Prosecutors’ decision not to talk to the family now, announced Monday by the 16th Judicial District Attorney’s Office, was a blow to family members still reeling from the death of the 22-year-old, White family attorney Carol Powell-Lexing said.

“The family is highly upset,” she said. She said they want to know what State Police have discovered about the death of their son.

White died from a single gunshot to the side of his chest while his hands were handcuffed behind his back after he was arrested by Iberia Parish Sheriff’s Office deputies March 2. White was in the backseat of a squad car when the gun went off.

The Iberia Parish Coroner’s Office has ruled that White committed suicide by shooting himself.

On March 3, the day after White was shot, Sheriff Louis Ackal asked State Police to investigate.

“We feel the troopers’ investigation should be different from the federal investigation,” Powell-Lexing said.

The 16th Judicial District Attorney’s Office and State Police said recently that they would meet with the Whites to go over the investigative report once it is completed. But after State Police handed their report to prosecutors on Friday, the plans changed. And the Whites are upset.

“The DA’s Office should have kept their word,” Powell-Lexing said.

Prosecutors in New Iberia will share the findings in the State Police report with the FBI and the Justice Department, District Attorney Phil Haney’s office said in a news release Monday.

Those federal agencies are conducting an investigation into whether White’s civil rights were violated, Stephanie Finley, U.S. attorney for the Western District of Louisiana, announced last week. Finley said the FBI has been conducting a “parallel” investigation into White’s death.

Finley did not respond Monday to a request for further comment.

The District Attorney’s Office said in the Monday release that it was the White family who requested federal involvement, and that prosecutors “look forward to those federal authorities working jointly and cooperatively with the Louisiana State Police.

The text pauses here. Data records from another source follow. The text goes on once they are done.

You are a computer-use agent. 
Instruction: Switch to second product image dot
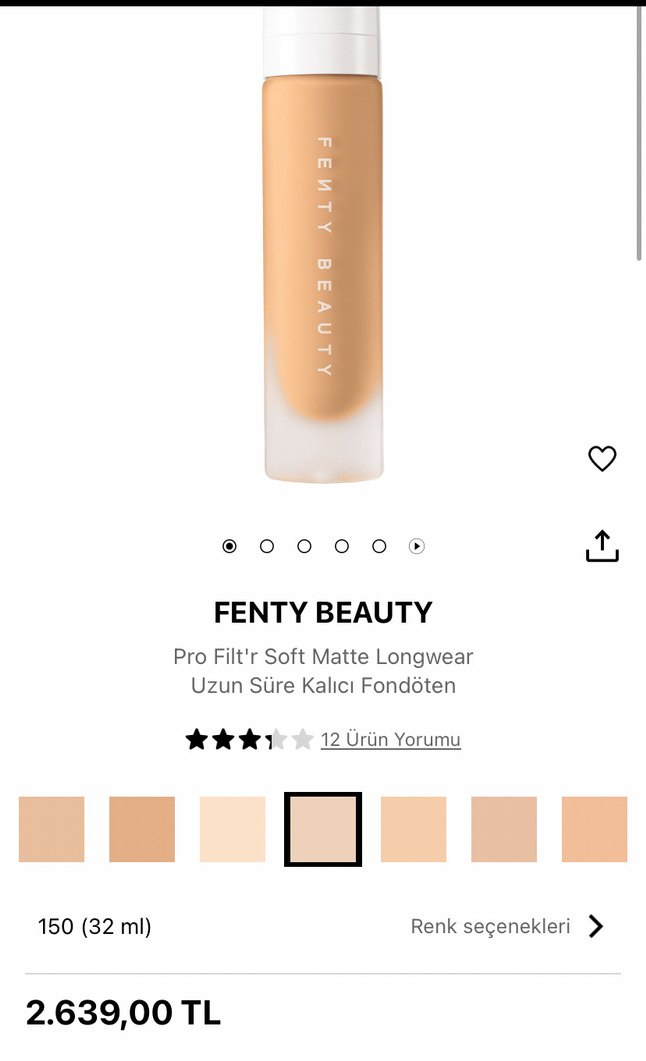click(267, 546)
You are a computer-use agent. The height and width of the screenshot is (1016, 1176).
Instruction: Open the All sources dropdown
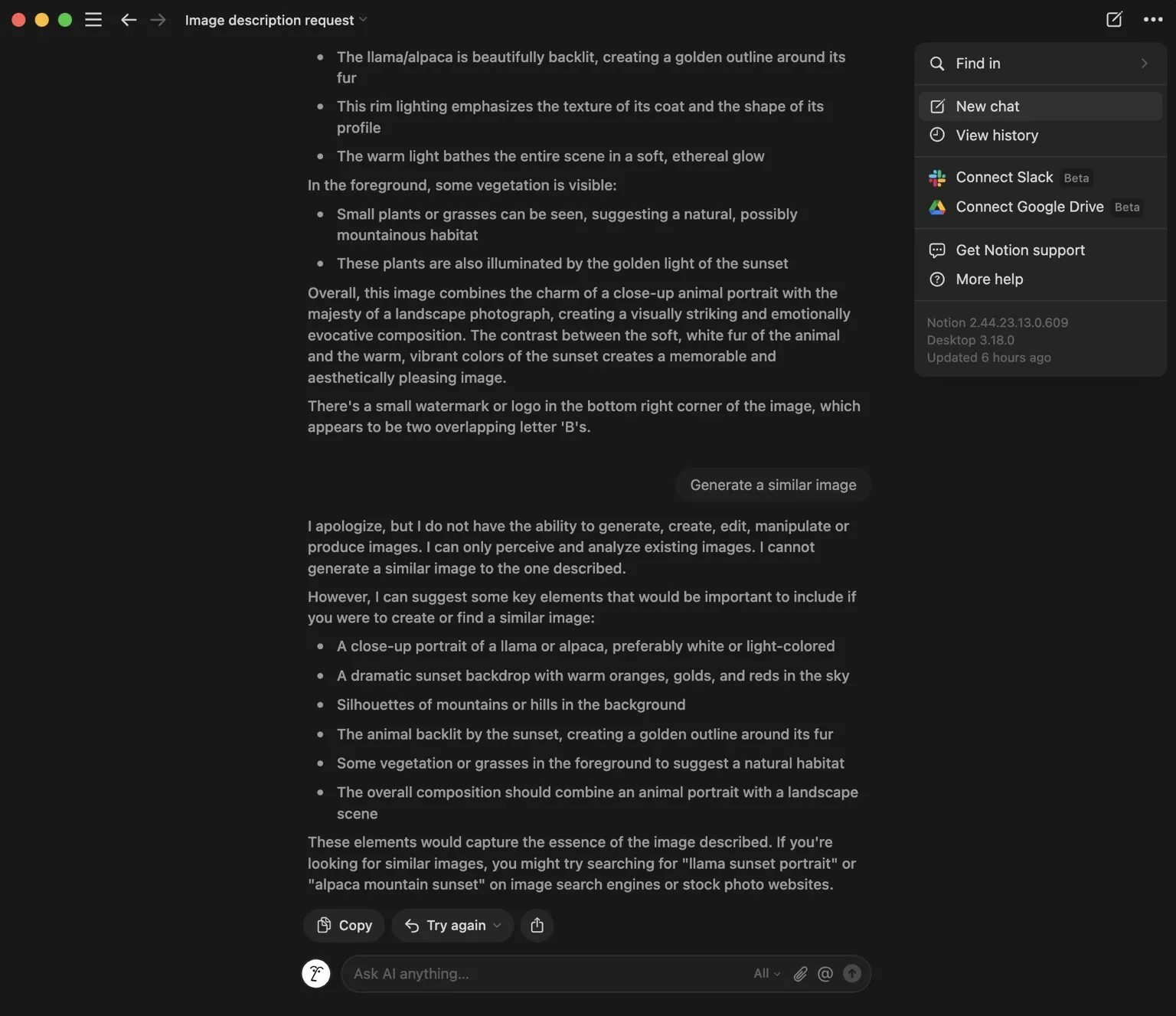766,974
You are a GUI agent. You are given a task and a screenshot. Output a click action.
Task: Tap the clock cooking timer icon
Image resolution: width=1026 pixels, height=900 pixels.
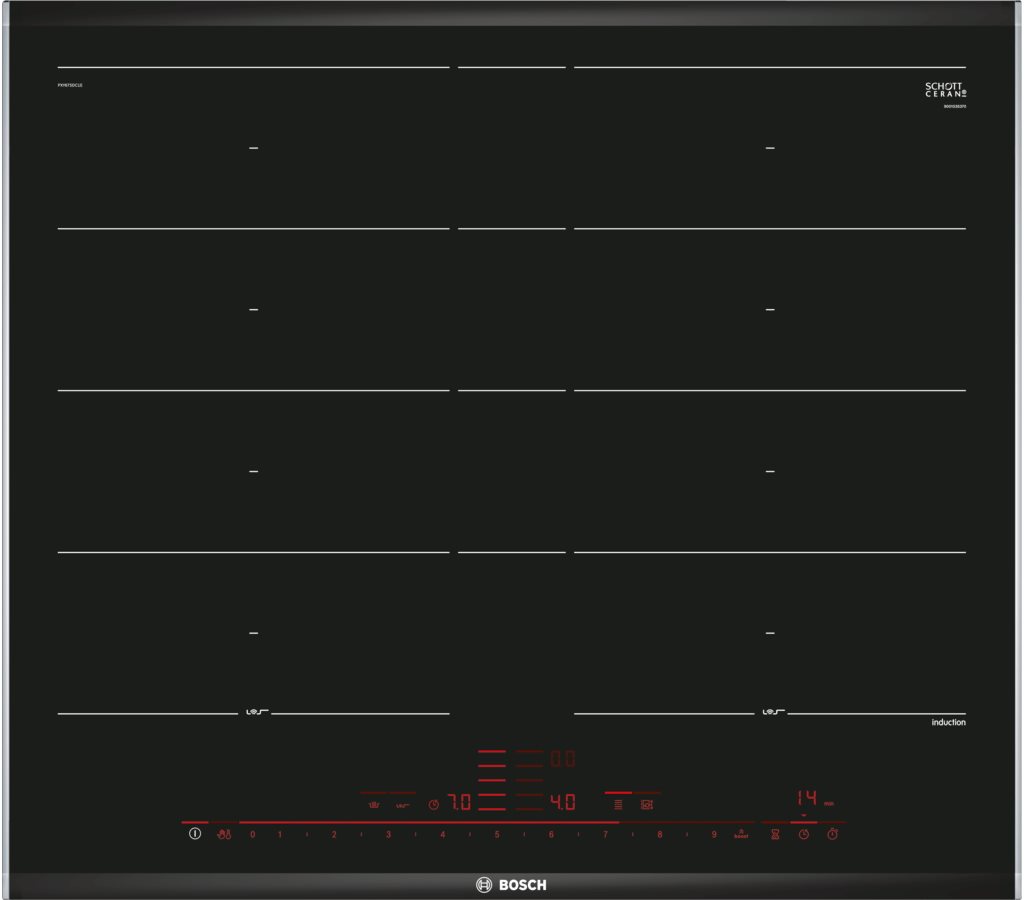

“Of course, in the end, we all have the same objective: discovering the facts and truth,” the release said. “We too want to have the benefit of their (federal) investigative efforts to assist us in our decision-making process.”

How White died and the mystery surrounding it — how could a man who’d been searched and handcuffed like that shoot himself? — has attracted national attention. The Rev. Al Sharpton, a civil rights activist, has expressed his disbelief at the official version of how White died. Sharpton spoke about the White case at a rally last week at Southern University in Baton Rouge.

State Police in March initially reported that White shot himself in the back while he was handcuffed.

In a summary of the autopsy last month, the parish coroner, Dr. Carl Ditch, offered a different account, saying the bullet entered the side of White’s chest.

Master Trooper Brooks David said Monday that there was a mistake made in the initial news release about the incident.

David said state investigators quickly learned White had not been shot in the back, but officials did not release the correct information immediately.

“To keep the integrity of the case, we don’t release every detail” as it is discovered, David said.